● **Given records**

□ □ □

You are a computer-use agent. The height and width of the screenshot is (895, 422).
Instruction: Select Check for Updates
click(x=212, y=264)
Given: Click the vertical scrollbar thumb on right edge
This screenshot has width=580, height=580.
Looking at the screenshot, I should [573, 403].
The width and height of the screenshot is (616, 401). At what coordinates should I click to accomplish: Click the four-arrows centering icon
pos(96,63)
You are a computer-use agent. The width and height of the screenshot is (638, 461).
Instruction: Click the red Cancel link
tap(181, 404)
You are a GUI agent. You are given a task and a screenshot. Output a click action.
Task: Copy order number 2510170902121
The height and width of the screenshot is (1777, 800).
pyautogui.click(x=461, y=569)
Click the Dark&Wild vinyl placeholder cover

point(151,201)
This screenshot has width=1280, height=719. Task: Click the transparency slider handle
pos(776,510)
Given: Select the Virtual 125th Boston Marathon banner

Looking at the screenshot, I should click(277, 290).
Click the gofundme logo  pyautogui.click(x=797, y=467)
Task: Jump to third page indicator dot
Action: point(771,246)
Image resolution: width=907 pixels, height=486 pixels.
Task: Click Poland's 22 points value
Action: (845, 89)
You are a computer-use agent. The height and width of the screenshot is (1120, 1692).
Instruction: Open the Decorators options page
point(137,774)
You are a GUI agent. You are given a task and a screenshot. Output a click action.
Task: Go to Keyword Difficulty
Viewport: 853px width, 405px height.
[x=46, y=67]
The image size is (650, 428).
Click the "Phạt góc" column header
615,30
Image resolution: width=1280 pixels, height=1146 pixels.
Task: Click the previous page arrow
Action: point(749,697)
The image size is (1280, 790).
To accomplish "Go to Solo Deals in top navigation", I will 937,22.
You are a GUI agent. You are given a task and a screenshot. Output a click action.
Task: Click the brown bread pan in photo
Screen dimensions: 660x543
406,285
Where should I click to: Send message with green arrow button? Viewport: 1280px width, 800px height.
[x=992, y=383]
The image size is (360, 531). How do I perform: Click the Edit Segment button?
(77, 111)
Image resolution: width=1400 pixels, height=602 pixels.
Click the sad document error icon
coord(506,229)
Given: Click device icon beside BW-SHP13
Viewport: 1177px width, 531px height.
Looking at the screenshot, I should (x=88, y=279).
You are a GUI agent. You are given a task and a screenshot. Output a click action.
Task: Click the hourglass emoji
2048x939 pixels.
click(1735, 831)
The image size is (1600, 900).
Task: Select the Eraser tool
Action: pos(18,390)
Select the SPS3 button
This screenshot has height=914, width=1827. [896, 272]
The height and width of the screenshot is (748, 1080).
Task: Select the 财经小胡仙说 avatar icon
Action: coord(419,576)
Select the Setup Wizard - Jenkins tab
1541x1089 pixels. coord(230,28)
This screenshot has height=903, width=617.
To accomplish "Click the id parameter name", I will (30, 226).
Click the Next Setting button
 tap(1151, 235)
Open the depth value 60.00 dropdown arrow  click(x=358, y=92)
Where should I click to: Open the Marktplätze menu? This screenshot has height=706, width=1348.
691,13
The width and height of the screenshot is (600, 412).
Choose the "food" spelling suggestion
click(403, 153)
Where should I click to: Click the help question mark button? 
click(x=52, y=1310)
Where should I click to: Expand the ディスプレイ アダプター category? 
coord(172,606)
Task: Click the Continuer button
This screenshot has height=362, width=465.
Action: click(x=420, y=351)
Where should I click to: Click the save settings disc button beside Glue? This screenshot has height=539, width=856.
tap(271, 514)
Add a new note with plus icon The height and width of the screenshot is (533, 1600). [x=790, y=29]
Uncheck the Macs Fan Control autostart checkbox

□ □ □

● **The problem**
After reading each line of the data, give only the number of lines that include the word "computer".

● **Exercise solution**
3